Potty Dance my ass!
I learned a valuable lesson today. Kids aren’t fooled by pull-ups. They know that it is just a glorified diaper. A diaper that guarantees you are going to get shit everywhere.
We were visiting my sister this afternoon when my daughter announced to the room that she farted. I know, she is a classy broad. I asked, “Do you have to poop on the potty?” Nope. A minute later she proudly declared she let another one slip out. I asked again, “Do you have to poop on the potty?” Nope. Liar! I could tell by the look on her face she needed to use the potty immediately.
We ran to the bathroom faster than Lisa Rinna without Depends.

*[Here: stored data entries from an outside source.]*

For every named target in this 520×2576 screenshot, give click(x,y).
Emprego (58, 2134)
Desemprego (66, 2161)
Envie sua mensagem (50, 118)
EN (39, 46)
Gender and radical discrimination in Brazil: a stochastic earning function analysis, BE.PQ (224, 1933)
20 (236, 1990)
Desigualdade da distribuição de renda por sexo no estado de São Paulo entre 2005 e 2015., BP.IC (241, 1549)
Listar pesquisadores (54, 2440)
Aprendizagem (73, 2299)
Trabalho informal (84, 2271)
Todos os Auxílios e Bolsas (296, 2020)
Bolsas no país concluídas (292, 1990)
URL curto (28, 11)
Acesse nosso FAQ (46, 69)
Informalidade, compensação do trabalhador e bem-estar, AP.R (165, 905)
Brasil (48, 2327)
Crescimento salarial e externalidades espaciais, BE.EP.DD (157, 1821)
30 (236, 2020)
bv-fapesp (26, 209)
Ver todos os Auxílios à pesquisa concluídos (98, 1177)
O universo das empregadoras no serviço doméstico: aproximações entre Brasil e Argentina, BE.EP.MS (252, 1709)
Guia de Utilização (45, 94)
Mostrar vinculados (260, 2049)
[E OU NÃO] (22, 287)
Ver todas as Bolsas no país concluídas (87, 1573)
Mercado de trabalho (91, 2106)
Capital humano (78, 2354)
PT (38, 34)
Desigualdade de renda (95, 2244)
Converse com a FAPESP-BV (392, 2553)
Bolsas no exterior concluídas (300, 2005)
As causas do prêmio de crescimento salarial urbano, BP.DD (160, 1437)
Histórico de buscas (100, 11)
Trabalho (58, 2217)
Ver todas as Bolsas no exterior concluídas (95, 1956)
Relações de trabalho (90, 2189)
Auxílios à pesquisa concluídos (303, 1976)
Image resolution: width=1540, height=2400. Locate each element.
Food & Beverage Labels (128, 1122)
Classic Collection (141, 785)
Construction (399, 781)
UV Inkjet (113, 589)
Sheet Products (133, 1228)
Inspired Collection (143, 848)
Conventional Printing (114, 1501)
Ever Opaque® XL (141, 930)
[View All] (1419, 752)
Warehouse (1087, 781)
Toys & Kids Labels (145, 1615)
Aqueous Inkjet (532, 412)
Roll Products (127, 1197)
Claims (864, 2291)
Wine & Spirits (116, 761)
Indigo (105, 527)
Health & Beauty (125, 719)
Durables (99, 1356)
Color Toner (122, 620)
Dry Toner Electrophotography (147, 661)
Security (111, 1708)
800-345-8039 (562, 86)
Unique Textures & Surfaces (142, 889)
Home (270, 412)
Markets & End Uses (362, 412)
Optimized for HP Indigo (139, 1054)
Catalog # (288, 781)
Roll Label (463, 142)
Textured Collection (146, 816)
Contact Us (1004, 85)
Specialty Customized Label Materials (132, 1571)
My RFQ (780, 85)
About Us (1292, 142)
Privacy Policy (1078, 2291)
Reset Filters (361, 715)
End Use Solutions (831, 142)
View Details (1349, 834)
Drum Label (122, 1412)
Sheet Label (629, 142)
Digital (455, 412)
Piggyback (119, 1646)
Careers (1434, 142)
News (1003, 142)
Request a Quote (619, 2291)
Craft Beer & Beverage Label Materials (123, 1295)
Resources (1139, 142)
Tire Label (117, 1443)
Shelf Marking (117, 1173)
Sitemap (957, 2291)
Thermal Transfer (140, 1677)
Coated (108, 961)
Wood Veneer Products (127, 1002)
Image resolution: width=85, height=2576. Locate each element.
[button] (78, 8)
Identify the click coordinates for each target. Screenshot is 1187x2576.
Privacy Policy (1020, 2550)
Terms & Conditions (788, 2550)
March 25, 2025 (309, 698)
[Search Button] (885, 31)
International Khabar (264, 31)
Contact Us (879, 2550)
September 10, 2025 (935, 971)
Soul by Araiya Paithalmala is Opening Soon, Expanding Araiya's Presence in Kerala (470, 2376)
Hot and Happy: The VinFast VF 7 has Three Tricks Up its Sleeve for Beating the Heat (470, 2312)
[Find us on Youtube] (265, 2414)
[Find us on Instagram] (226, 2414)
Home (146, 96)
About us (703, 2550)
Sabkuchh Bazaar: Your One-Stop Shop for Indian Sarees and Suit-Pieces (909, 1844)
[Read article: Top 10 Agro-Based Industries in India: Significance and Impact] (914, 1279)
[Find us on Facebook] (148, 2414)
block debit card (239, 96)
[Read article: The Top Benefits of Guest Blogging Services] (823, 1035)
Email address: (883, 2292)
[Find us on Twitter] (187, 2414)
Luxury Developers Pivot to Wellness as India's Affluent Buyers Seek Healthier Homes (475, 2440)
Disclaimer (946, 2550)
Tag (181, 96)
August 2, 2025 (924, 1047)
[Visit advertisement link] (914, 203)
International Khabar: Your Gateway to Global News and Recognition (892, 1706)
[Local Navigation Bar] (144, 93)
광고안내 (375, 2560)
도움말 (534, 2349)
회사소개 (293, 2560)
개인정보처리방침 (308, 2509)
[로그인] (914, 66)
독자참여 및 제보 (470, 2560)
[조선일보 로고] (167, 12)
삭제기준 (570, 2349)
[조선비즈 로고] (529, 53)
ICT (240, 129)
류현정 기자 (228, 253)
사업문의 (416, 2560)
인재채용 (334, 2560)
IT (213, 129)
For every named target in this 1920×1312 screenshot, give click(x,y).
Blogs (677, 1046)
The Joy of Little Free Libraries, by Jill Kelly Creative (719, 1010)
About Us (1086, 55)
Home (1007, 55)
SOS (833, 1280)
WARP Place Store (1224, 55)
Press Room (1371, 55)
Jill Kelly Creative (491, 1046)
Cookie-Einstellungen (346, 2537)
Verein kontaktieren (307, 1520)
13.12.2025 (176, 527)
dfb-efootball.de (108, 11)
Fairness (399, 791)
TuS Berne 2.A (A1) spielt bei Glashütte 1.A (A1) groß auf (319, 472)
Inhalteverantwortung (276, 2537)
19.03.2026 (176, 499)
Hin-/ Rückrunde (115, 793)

Okay, what the hell is that all about? You have plastic surgery (a lot of it) and injections to make yourself appear younger. THEN, become the spokesperson for adult diapers? WTF. Anyway, I quickly took off the pull-up before I realized she let out more than air. At this point it was on her leg, pants and my hand. The other children were in the hallway gagging and laughing. I was sweating and trying to figure out how to get this thing off. I slowly pulled each leg out like I was playing the game Operation. Buzzzzzz! Buzzzzzz! It was impossible not to get shit everywhere. Awesome!
I spent the next 30 minutes scrubbing someone else’s bathroom. Nobody was doing the potty dance.